Ablasının organlarını bağışladığı için memnun olduğunu ve annesini de organ yetmezliğinden kaybettiğini belirten Hüsnü Başoğlu:
"Ablamın böbreklerinin diğer insanlarda yaşadığına seviniyorum. Annemin böbrek yetmezliği hastalığı vardı. Biz de 3-4 sene uygun organ aradık. Fakat annemin ömrü yetmedi. 1995 yılında hayatını kaybetti. Bu durum sonrasında öbür hastalara da yararımız olsun diye ablamın organlarının alınmasına müsaade verdim. Organ bağışlamada bir sakınca yok bence daha çok yayılması lazım. Organlar toprağın altında çürüyeceğini bir beşere yararlı olması daha hoş. O beşere da bir hayır sağlamış olunuyor" dedi.

"Türkiye’de 35 bin hasta organ bağışı bekliyor"
Düzce Atatürk Devlet Hastanesi Ağır Bakım Uzmanı ve Organ Nakli Koordinatörü Uzm. Dr. Zehra Mermi Bal ise, "Hastamız Ayşe Gül’ü 10 gün evvel geçirdiği rahatsızlık sonrası ağır bakımda izlemeye aldık. Yaptığımız tedavilere hastamız karşılık vermedi ve beyin mevti tanısı koyduk. Hasta yakınlarıyla yaptığımız organ bağışı görüşmemiz olumlu geçti ve organ bağışında bulundular. Organ nakli konusunda ülkemiz canlıdan canlıya nakillerde neredeyse birinci sıralarda yer alıyor. Bu da bizim toplumumuzda aile bağlarımızın güçlü olmasına dayanıyor diyebiliriz. Aileden doku bulamayan yahut uygunluk bulamayan hastaların tek bahtı kadavradan alınan nakillere bağlı ve ne yazık ki tıpkı fedakarlığı bu durumda göremiyoruz. Kadavradan organ bağışı dataları çok düşük. Ülkemizde organ bağışı bekleyen 35 bin hasta mevcut. Bu hastalara her gün bir yenisi ekleniyor. Kimi hastalar ise bu talihi elde edemedikleri için hayatlarını kaybediyorlar" formunda konuştu.

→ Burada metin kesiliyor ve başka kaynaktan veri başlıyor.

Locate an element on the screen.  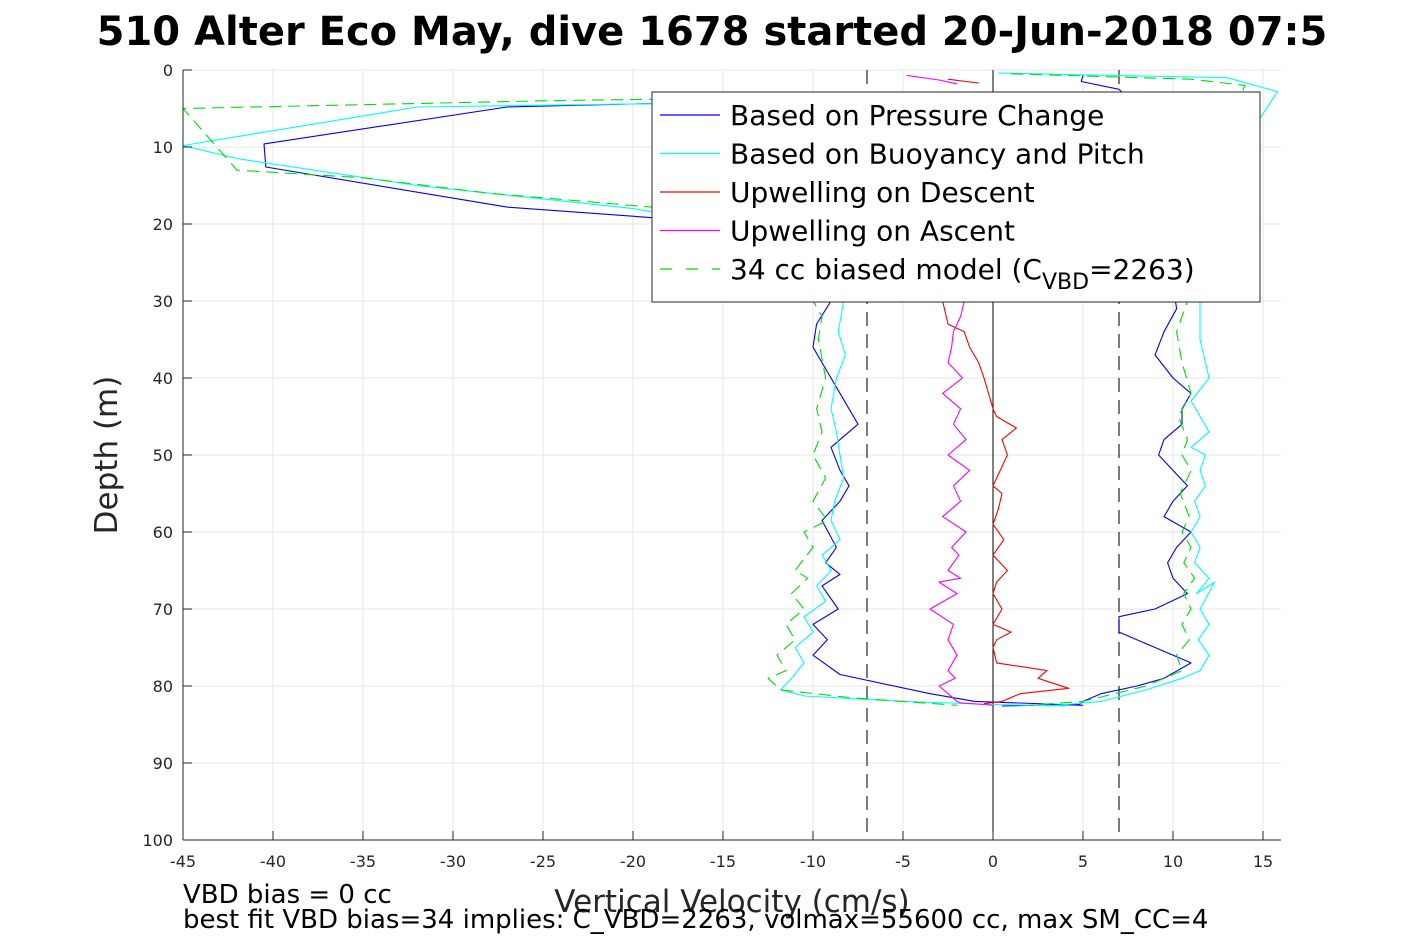
x-tick-label-5: -20 is located at coordinates (633, 862).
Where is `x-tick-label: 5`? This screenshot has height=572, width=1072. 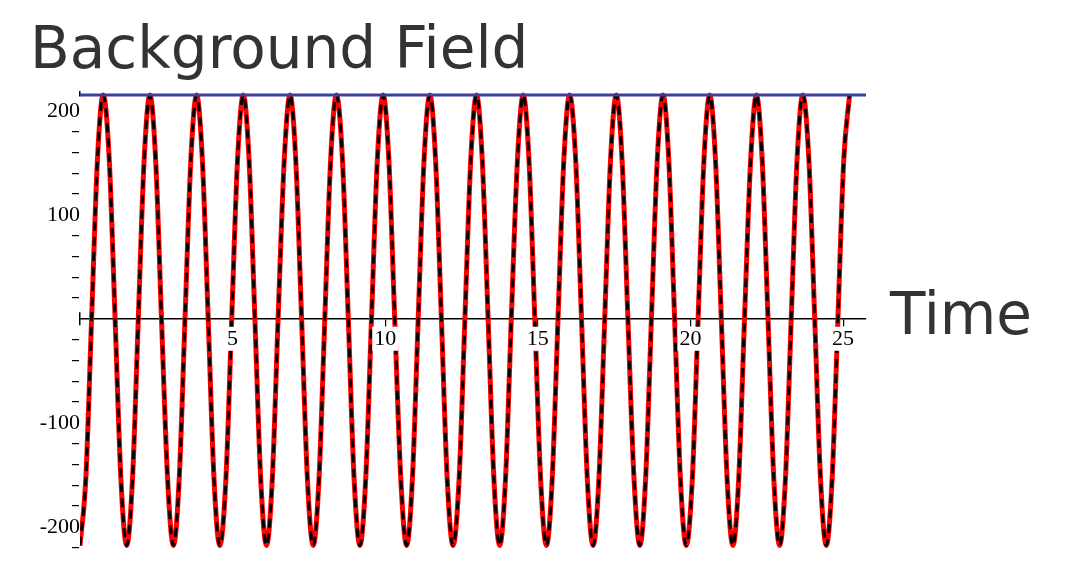
x-tick-label: 5 is located at coordinates (233, 337).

"Duyarlılığın daha çok artması lazım"
Atatürk Devlet Hastanesi Başhekim Yardımcısı Uzm. Dr. Mafis Mafizer, "Organ bağışının kritikliği muhtaçlık sahibi aileler tarafından daha çok ciddiye alınmakta. Maalesef ülkemizde bu oranlar çok düşük. Ülkemizde daha çok nakiller aile bağlarından ötürü canlıdan canlıya yapılıyor. Beyin vefatı olmuş hastalardan nakil oranları çok düşük düzeyde. Toplumda hassaslığı arttırmak için bu mevzuda daha fazla çalışma yapılmalı" sözlerini kullandı.